• EXERCISE AIM
List each line of the material below that contains the string "Task", treating uppercase and lowercase letters as distinct.

START DATA PROVIDED

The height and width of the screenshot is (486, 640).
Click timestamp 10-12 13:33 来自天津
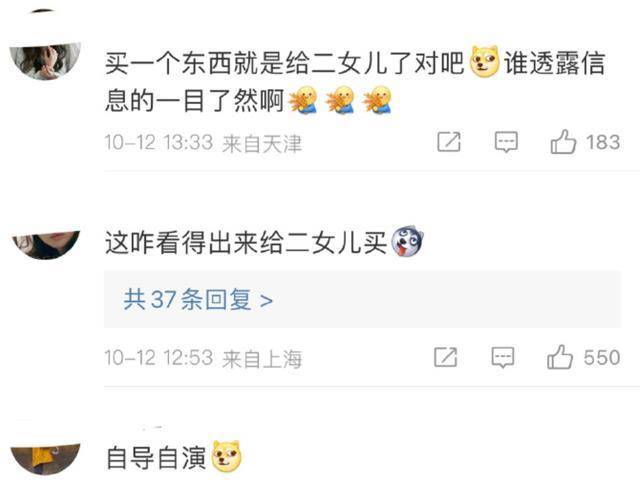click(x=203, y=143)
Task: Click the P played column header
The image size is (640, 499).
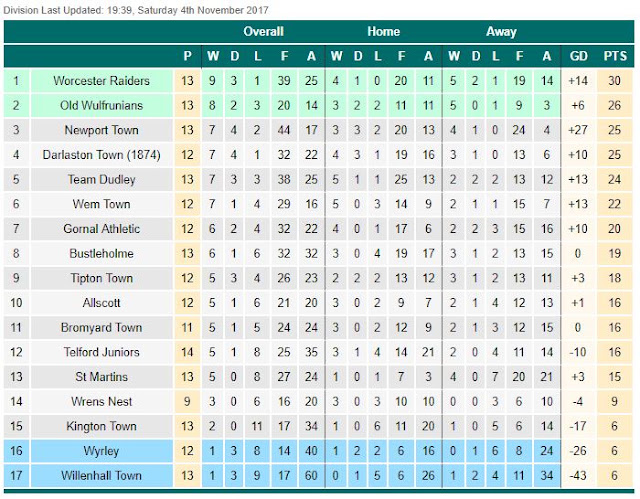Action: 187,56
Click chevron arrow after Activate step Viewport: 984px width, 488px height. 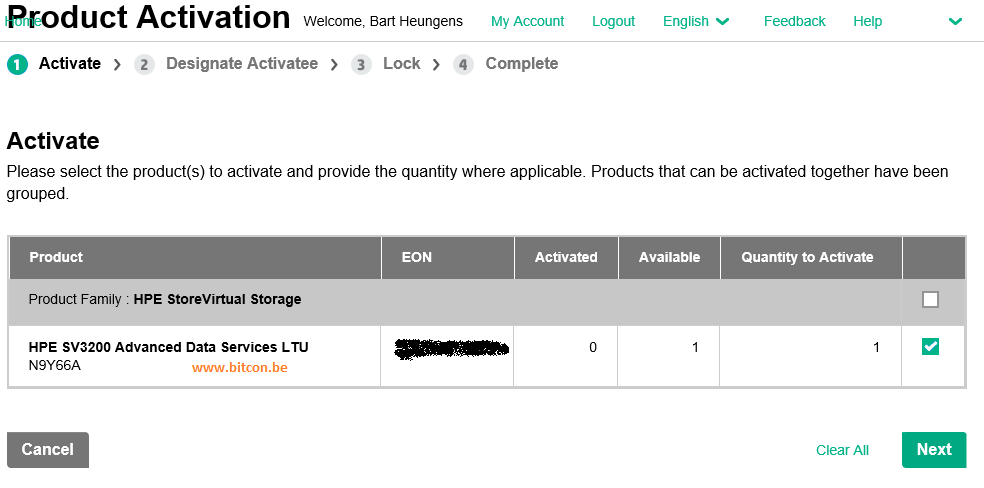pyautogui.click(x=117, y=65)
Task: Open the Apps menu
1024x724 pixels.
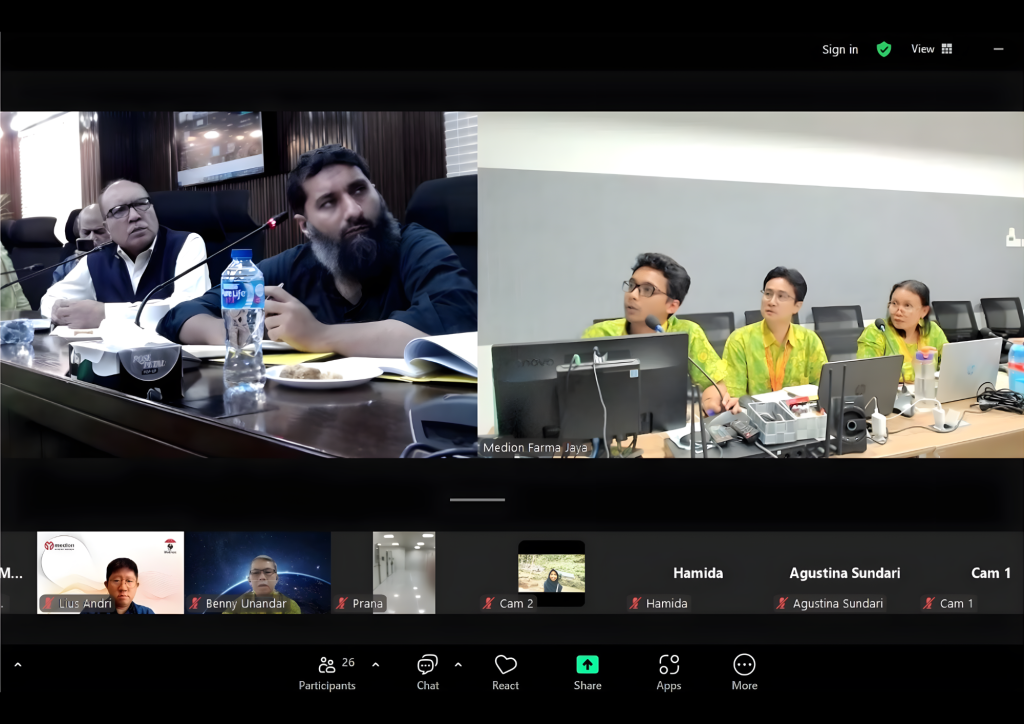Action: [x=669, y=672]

END DATA PROVIDED

• EXPECTED OUTPUT
Task: Click the P played column header
Task: Open the Apps menu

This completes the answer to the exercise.